Elle y dénonce les "violations graves aux droits de l'Homme dans les territoires palestiniens occupés, à cause notamment de la récente opération militaire israélienne dans la bande de Gaza".
Le rapport de 34 pages répond à une requête du Conseil des droits de l'Homme exprimée lors d'une session spéciale consacrée à Israël, en janvier dernier. Le rapport doit être présenté lors du prochain conseil, le 29 septembre prochain.

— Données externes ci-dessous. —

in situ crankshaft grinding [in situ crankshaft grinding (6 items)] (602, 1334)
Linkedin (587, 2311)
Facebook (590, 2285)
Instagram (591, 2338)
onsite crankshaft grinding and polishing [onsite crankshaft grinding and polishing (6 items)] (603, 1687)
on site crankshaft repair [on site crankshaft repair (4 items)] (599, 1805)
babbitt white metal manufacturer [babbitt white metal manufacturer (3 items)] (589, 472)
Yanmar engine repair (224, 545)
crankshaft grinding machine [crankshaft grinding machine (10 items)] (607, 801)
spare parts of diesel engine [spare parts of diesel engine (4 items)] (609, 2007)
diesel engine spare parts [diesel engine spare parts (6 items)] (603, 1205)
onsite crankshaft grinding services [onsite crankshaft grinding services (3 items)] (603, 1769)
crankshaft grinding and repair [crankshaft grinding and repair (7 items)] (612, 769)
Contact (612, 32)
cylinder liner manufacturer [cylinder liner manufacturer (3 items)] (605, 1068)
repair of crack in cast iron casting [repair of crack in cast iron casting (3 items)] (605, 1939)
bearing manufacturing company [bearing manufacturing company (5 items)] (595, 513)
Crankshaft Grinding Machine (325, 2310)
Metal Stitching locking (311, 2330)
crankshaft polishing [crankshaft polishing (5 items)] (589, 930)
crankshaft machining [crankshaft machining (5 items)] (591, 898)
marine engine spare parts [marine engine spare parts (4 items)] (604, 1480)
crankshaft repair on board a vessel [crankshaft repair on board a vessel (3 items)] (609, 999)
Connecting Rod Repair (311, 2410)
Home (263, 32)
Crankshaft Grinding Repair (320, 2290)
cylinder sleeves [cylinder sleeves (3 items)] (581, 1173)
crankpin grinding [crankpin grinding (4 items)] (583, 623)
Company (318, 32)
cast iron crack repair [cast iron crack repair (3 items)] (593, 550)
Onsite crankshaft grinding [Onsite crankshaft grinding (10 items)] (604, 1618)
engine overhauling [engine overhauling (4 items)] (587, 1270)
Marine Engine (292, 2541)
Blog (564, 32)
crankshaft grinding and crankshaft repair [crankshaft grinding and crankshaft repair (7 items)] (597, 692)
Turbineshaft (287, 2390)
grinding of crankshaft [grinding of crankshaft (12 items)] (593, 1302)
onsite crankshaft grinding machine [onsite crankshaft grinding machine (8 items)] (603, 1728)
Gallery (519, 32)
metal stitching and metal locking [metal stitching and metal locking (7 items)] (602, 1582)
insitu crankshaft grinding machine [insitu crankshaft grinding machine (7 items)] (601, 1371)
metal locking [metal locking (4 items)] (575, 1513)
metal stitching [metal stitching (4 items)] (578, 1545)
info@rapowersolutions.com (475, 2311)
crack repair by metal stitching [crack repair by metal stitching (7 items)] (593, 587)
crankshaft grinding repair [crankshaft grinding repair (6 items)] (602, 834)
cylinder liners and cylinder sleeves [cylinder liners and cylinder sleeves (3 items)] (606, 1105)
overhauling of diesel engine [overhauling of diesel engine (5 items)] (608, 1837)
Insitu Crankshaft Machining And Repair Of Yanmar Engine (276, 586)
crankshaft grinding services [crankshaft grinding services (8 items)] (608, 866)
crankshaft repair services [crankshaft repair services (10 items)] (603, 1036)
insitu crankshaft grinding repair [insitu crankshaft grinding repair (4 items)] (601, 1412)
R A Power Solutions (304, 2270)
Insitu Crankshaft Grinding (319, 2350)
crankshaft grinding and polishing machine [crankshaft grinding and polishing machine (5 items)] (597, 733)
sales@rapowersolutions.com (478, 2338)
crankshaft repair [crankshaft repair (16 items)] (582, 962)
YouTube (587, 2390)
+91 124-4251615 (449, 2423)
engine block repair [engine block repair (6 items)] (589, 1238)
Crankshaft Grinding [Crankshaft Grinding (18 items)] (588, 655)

Pour Leshno Yaar, le rapport n'est absolument "pas objectif" et "s'appuie sur des informations erronées qui ignorent le point de vue israélien".
"La position d'Israël reste la même. Nous avons confiance dans notre système politique et légal. Pour nous, ce rapport n'existe pas", a ajouté le représentant israélien.
Le réquisitoire onusien se concentre sur l'opération "Plomb durci": "D'importants éléments de preuve indiquent que de graves atteintes au droit humanitaire international ont eu lieu lors des opérations militaires conduites entre le 27 décembre 2008 et le 18 janvier 2009, qui ont été aggravées par le blocus enduré par la population de Gaza lors des mois qui ont précédé l'opération 'Plomb durci' et qui se perpétue encore", écrit Navi Pillay.
Parmi les points noirs soulignés par Pillay : la fermeture des points de passage vers la bande côtière qui prive la population des soins humanitaires les plus élémentaires.
Elle s'appuie sur les arguments de la convention de Genève qui déclarent" qu'une personne non-combattante ne peut être punie pour des fautes qu'elle n'a pas personnellement commises".